L’épisode du magistrat municipal, ses stratégies et méthodes déployées pour la conquête de la mairie de Yaoundé, au point d’en devenir, le premier maire élu, son emprise sur la municipalité et sur ses adversaires, sa bataille à l’effet de trouver un statut et un paradigme d’urbanisation de la ville de Yaoundé, dévoilent le dynamisme et la cadence son engagement. L’auteur, en « cliquant » dans le chapitre 3 sur l’engagement politique d’André Fouda, montre comment ce dernier a réussi à déjouer certains échecs politiques. Dans la foulée, l’auteur mentionne le degré d’intelligence d’un politicien futé, qui ne s’est pas laissé totalement prendre au piège des procédés et techniques néocolonialistes, ni même aux stratégies de diversion internationale. La conquête des mandats politiques, son implication avec Louis Paul Aujoulat dans la création et la dislocation du Bloc démocratique camerounais, son rôle dans la rivalité politique entre Mbida et Ahidjo ; son soutien à Ahmadou Ahidjo et l’adhésion à l’Union camerounaise, n’échappent pas à l’auteur. S’agissant des chapitres sur : « l’impérium politique d’André Fouda dans le centre-sud », « André Fouda, le patriarche béti », « André Fouda et les grands de ce monde », s’il se ressent une nécessaire envie de trancher le nœud gordien de la domination, l’on découvre dans toute sa splendeur l’engagement socio-traditionnel et religieux, les grandes batailles d’André Fouda, mieux, ses rapports avec les autres acteurs de la vie politique du Cameroun.
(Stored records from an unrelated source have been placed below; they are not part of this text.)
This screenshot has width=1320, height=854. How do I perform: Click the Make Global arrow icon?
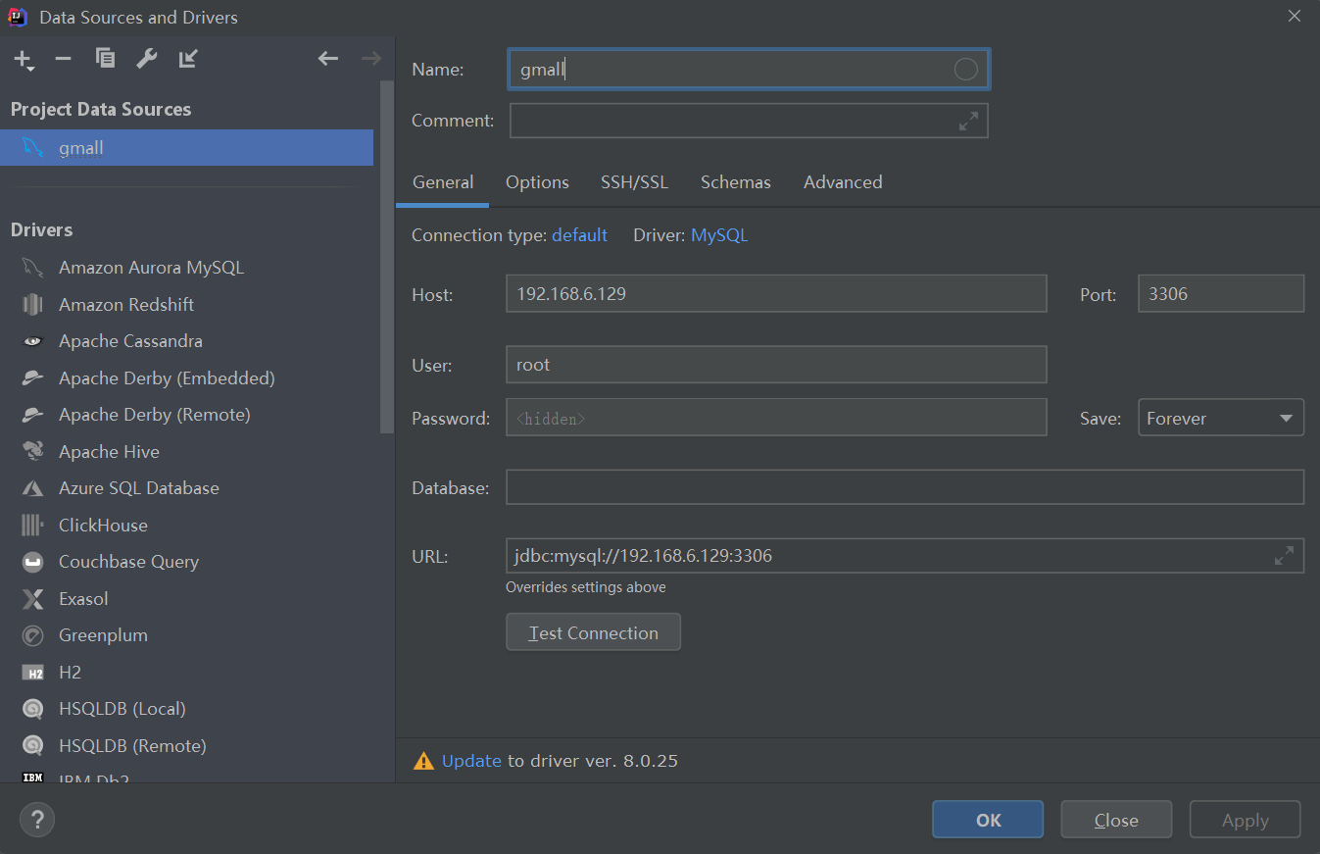pos(188,59)
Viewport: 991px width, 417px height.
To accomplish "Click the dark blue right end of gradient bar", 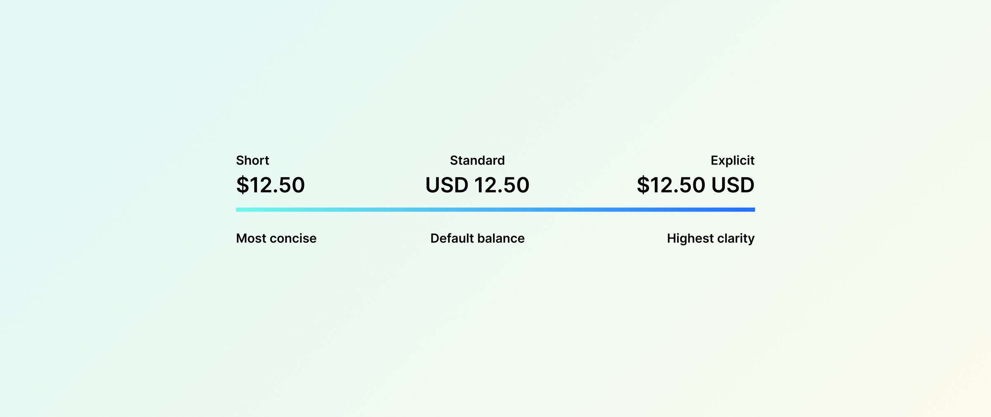I will 751,210.
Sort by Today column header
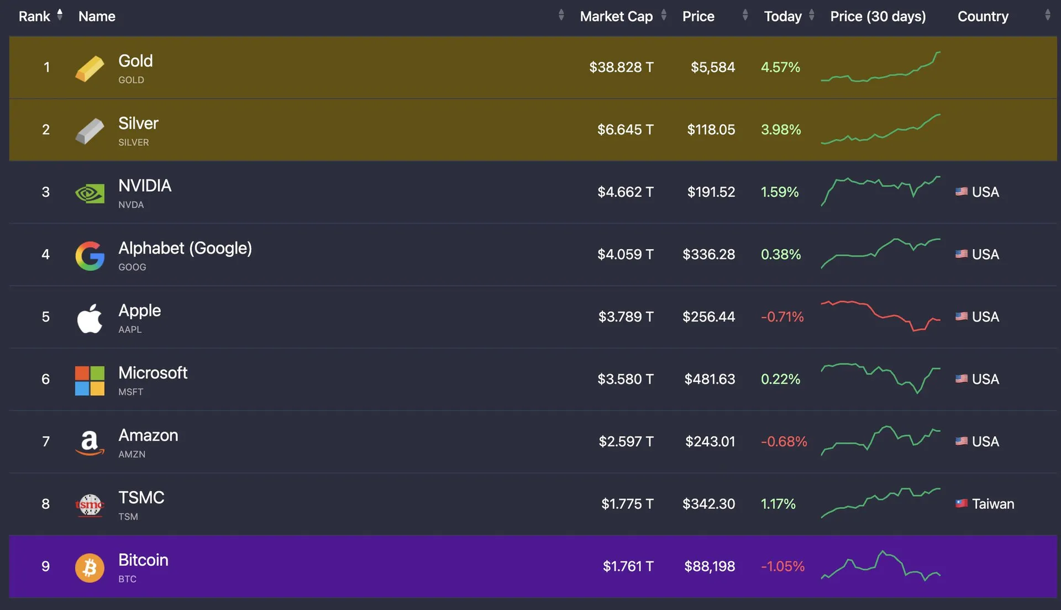The width and height of the screenshot is (1061, 610). pyautogui.click(x=782, y=17)
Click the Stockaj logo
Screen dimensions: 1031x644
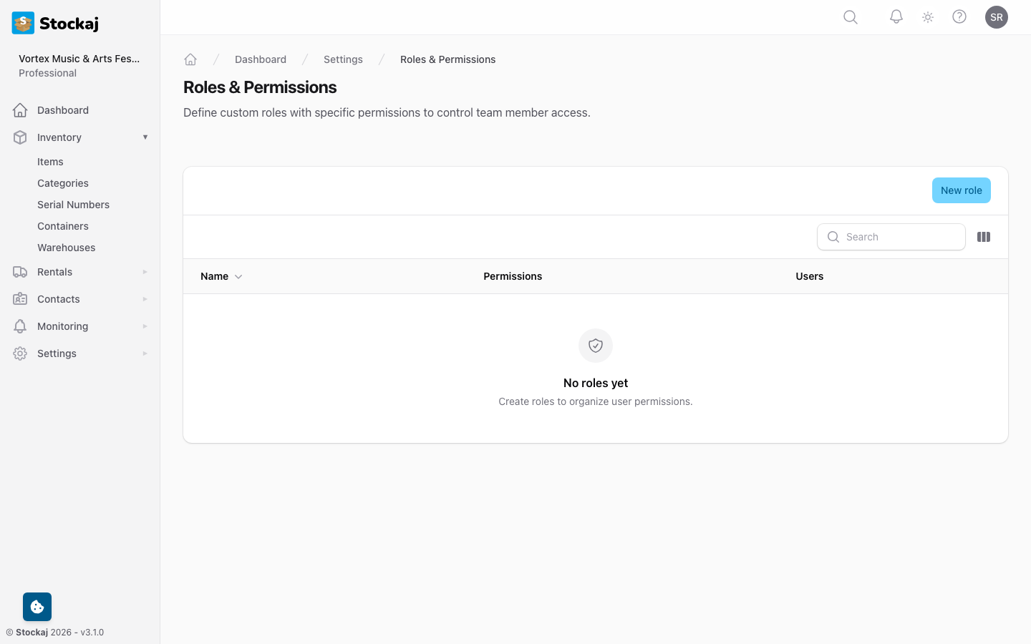[54, 23]
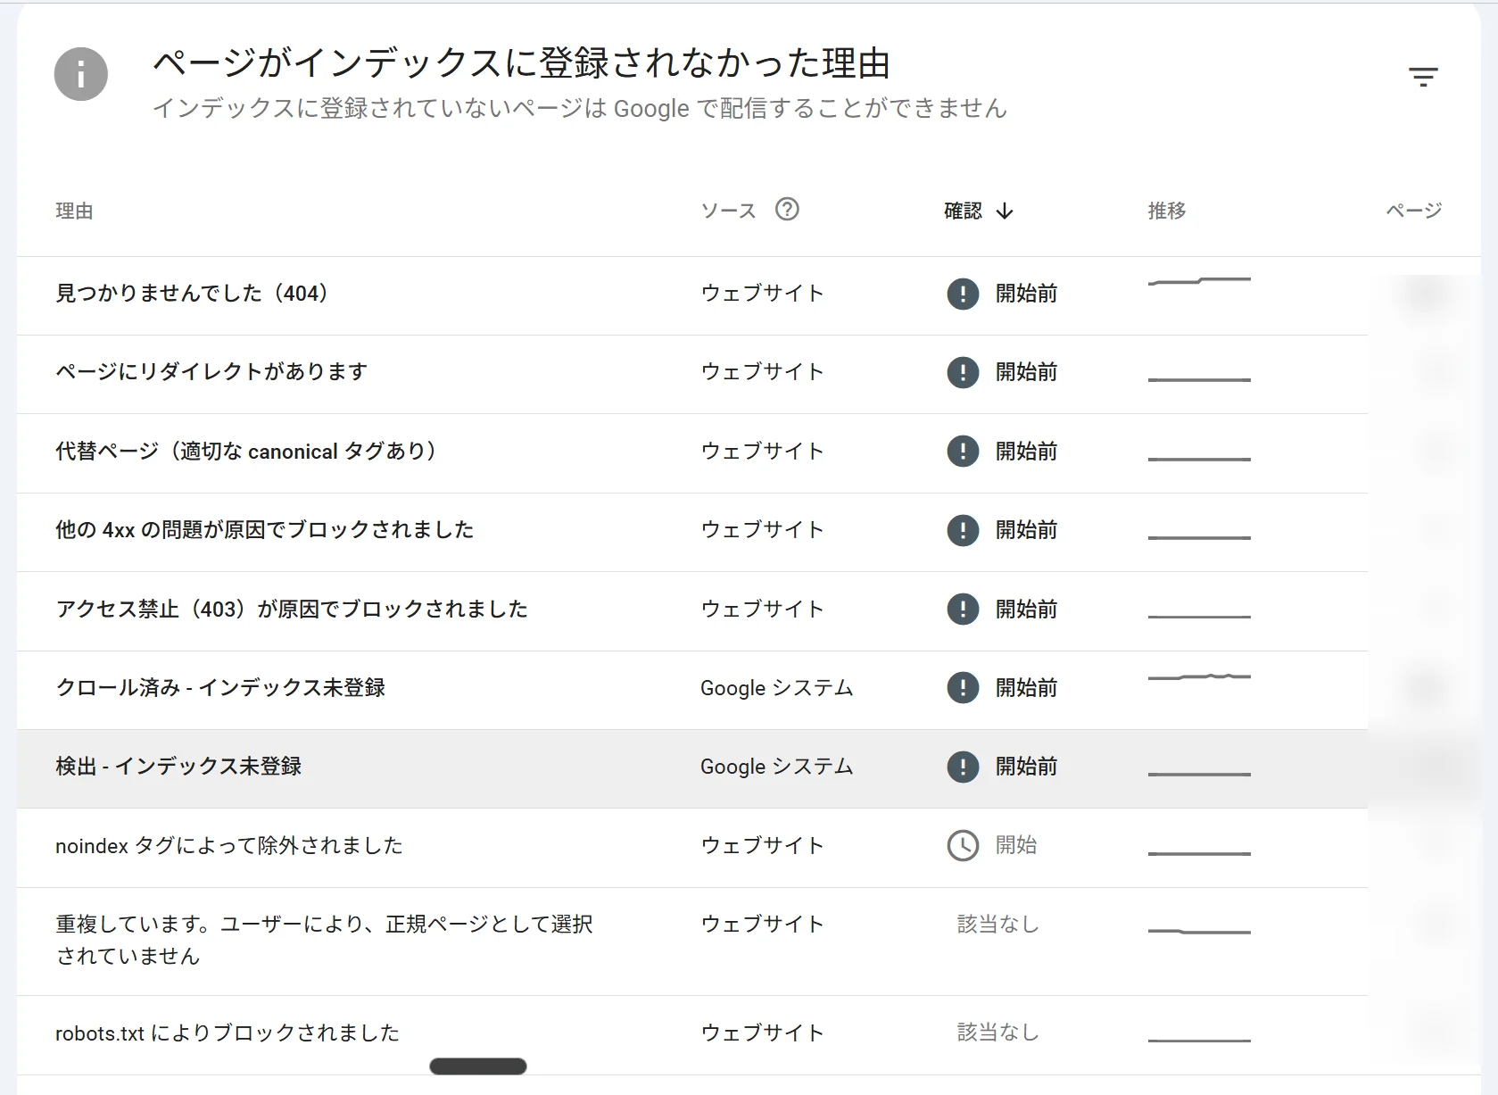Click the warning icon on クロール済み row
Viewport: 1498px width, 1095px height.
click(x=962, y=687)
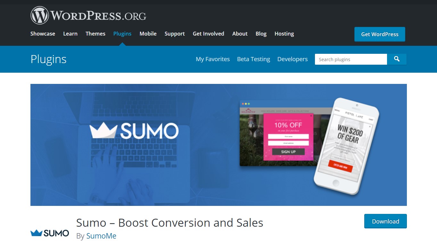Go to the Blog page

261,34
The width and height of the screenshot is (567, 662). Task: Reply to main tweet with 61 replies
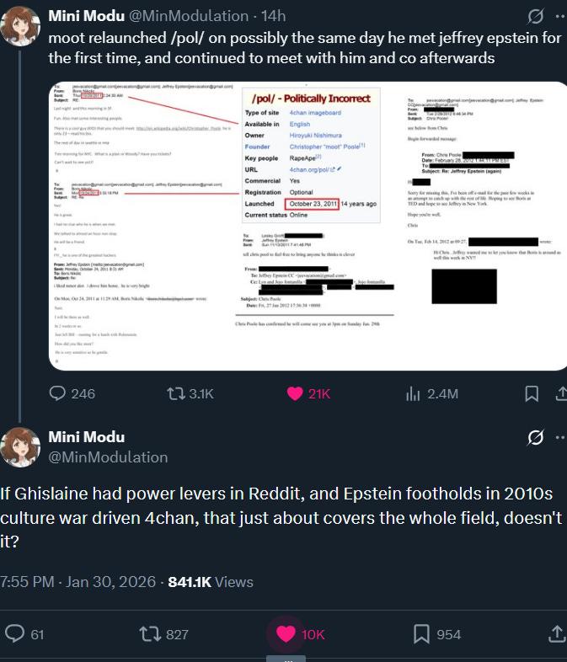pyautogui.click(x=14, y=633)
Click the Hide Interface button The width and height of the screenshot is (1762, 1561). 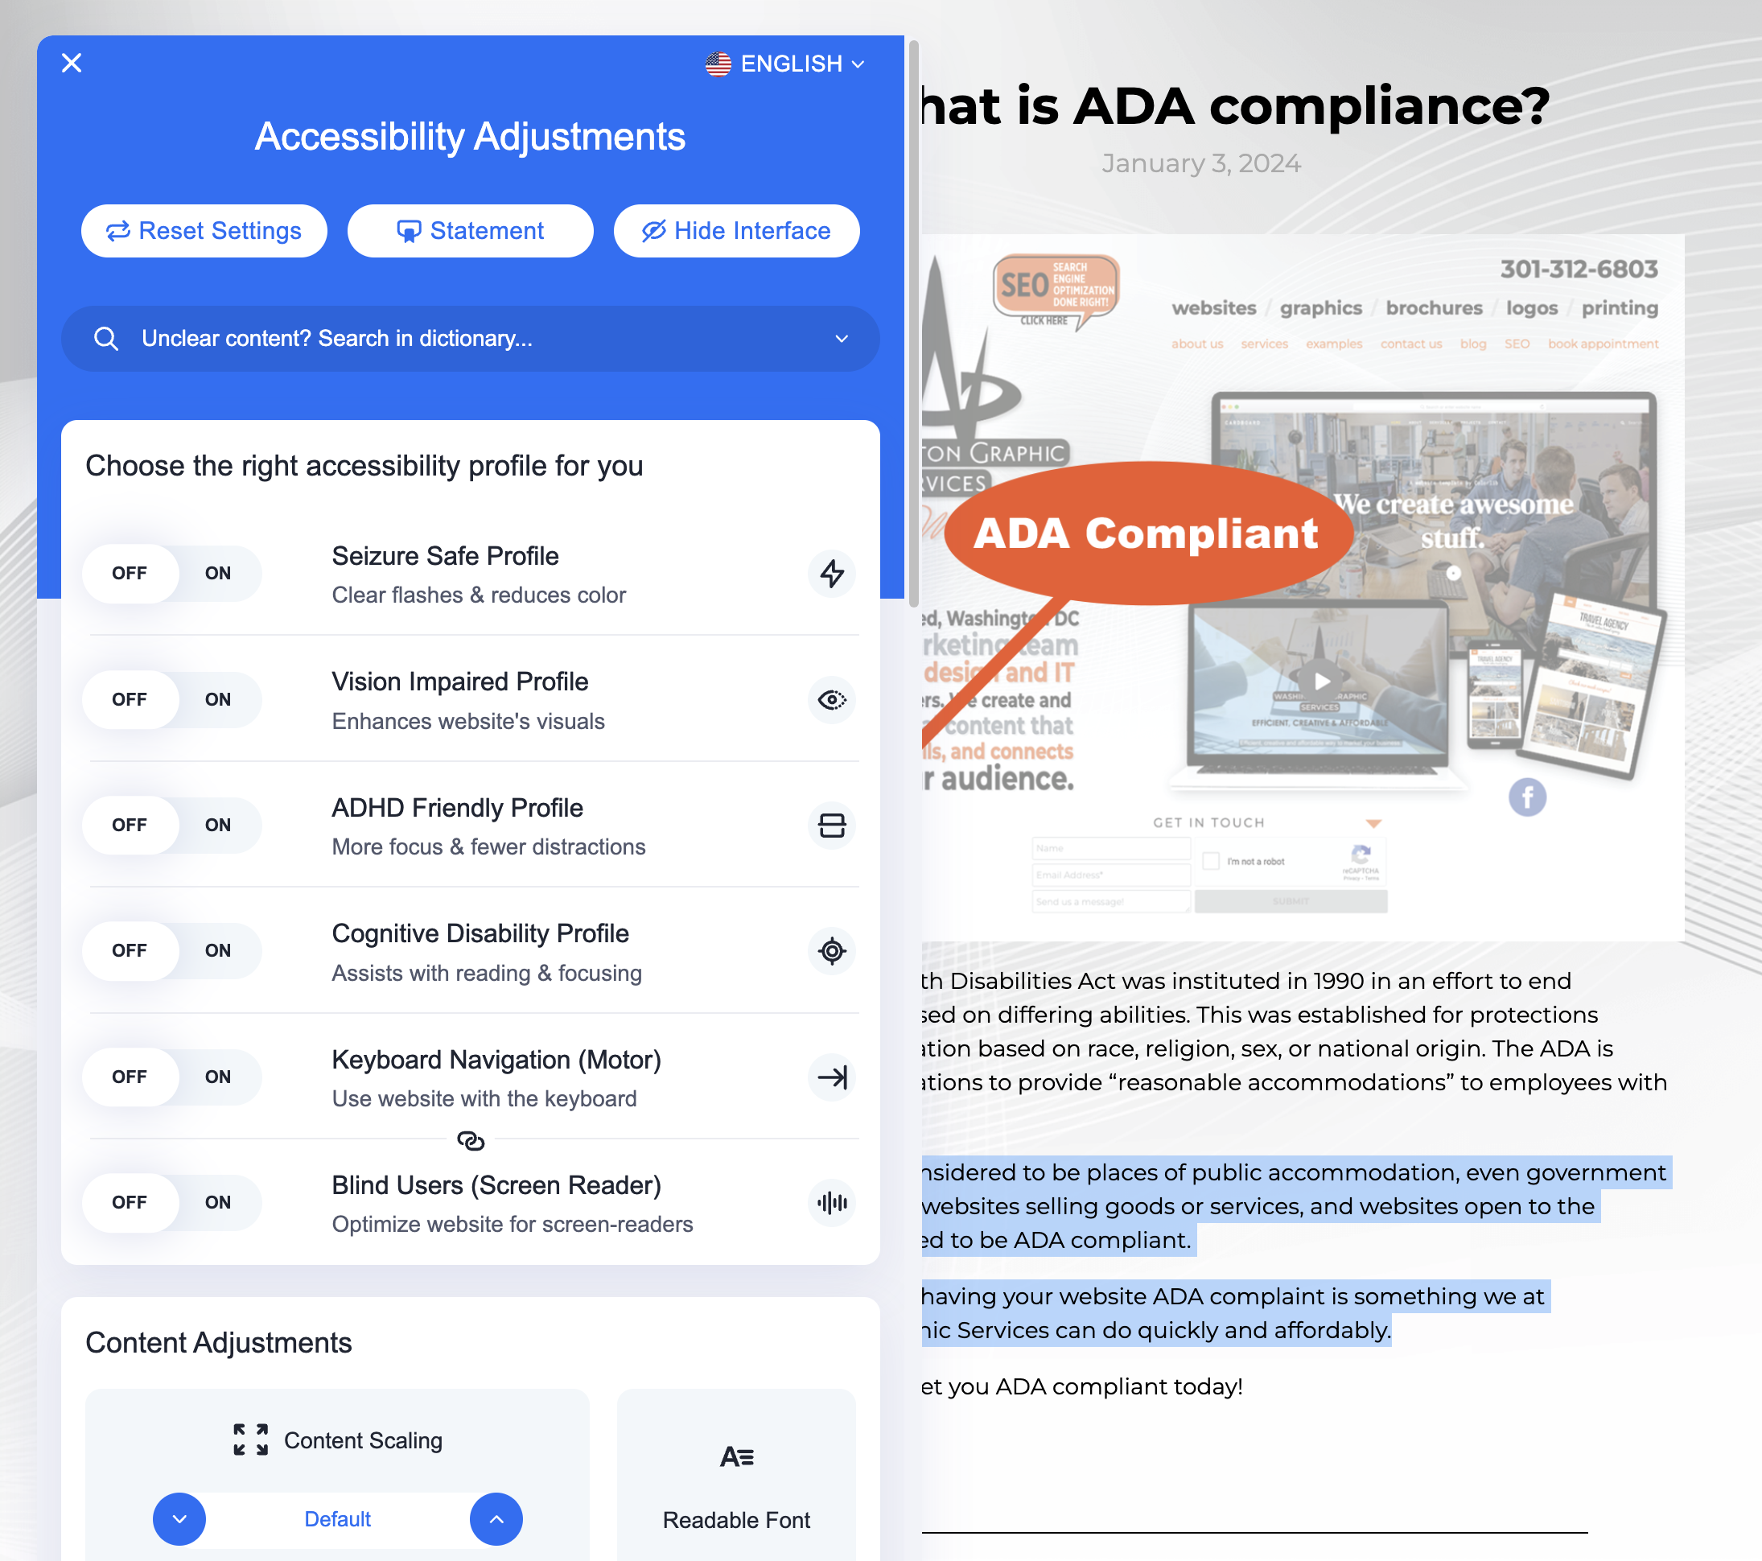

«L’œuvre œcuménique et inter religieuse d’André Fouda» est illustrée par des photographies et par le nombre de chapelles construites. On observe une volonté de l’auteur à tordre le cou au déficit civique, à la fracture morale d’un peuple qui veut exister sans son passé. Le livre tranche contre l’ingratitude du pays vis-à-vis des symboles et grandes figures historiques qui ont bâti le Cameroun. Dans un pays qui, au lieu de respecter les morts et leurs œuvres, écrit son histoire avec la gomme, à l’observation d’une nation où, l’on assiste perpétuellement à la profanation, au sacrilège, au délit d’avoir existé, à l’embargo sur la mémoire de certains repères, le livre de Joseph Augustin Fouda Onambele Mbazoa, au-delà de la qualité de l’écriture et de la pertinence de la thématique, en appelle à un devoir de conscience intergénérationnelle.

Souley ONOHIOLO

Joseph Augustin Fouda Onambele Mbazoa, « André Fouda, Premier maire noir de la ville de Yaoundé, figure emblématique du cinquantenaire », Essai, Editions Presse Monde, 2014, 140 pages.